Do tego chlebek ciabatta wlasnego wypieku i reszta wina na mokro i doustnie.
Zdjecia wyzej. Mistrz gotujacy w pracowni alabastrowych rzezb w Volterze. I moje zdjecia, nie oddajace za grosz pysznego smaku tego smakolyku.
Ten pan powinien dostac wszystkie polskie ordery zaslugi razem wziete.
Dzisiaj gotowal pod Salzburgiem na mrozie i wietrze zupe czosnkowa.

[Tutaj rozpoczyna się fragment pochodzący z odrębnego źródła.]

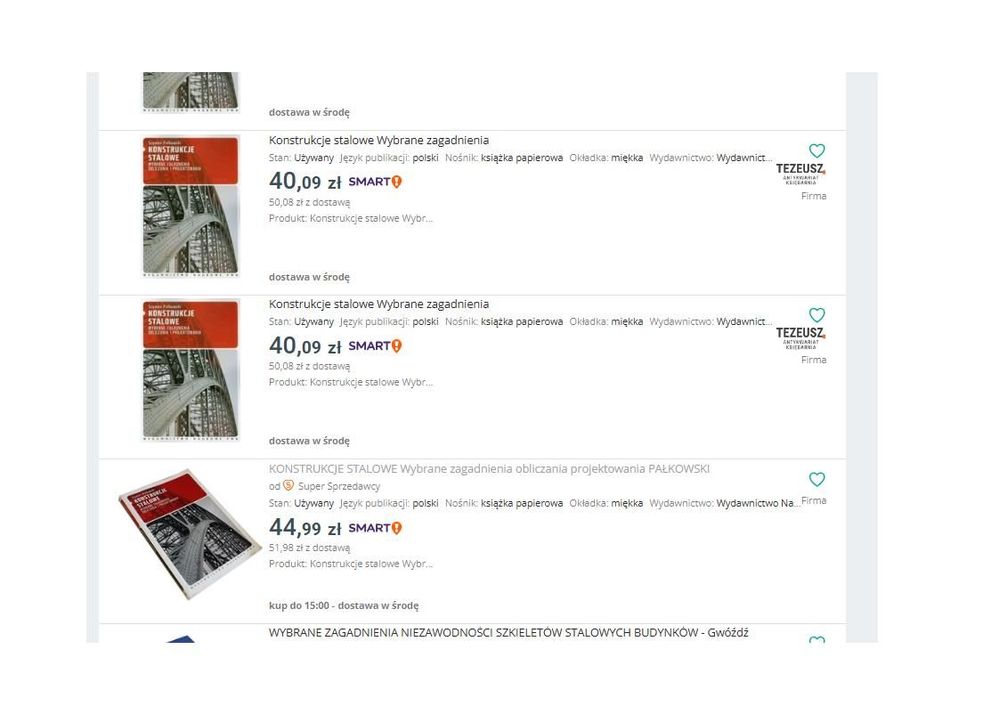
Task: Click heart icon on NIEZAWODNOŚCI SZKIELETÓW listing
Action: tap(817, 639)
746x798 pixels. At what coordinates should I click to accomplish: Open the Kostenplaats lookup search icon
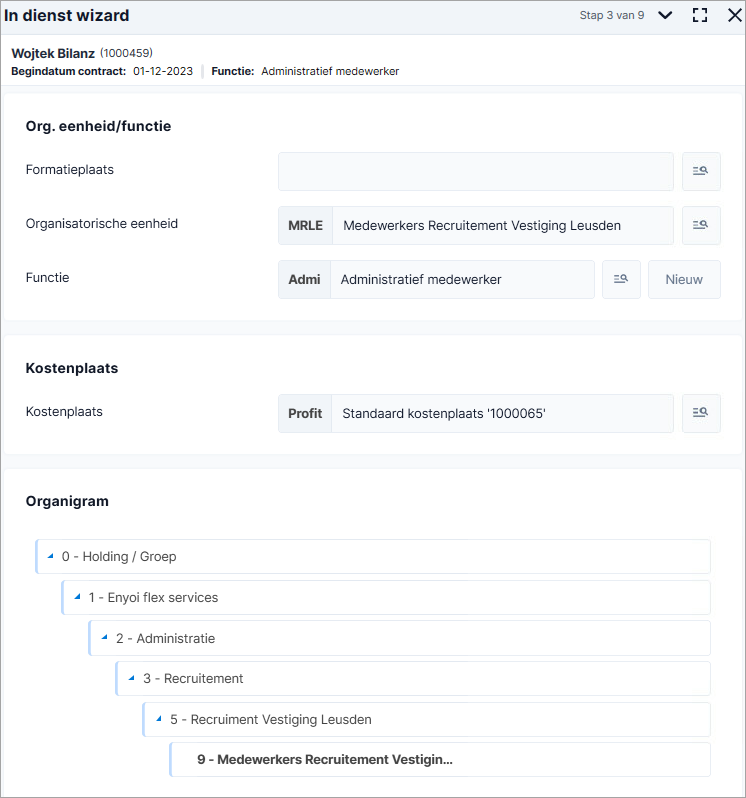click(701, 413)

Przysmazyl w garnku 10 zabkow czosnku (!) z paroma posiekanymi kartoflami, troche bulionu, zmiksowal, zaprawil slodka i kwasna smietana. Na brytfance przysmazyl cienkie plastry cukinii, w drugiej cienkie plasterki boczku. I serwuje. Mowi: "do zupy skremowanej bierzemy oczywiscie miske, a nie talerz". Bierze litrowa miche, nalewa do pelna zupy, na to kladzie przybrazowione plasterki cukinii. I jak zwykle siega po lyzke i przewraca oczami jakie to pyszne.
A ja siedze i sie zastanawiam, co z tym boczkiem. Nie ma go. Spalil? Zjadl mu kto? Zapomnial?
Pierwszy raz widze u niego cos takiego.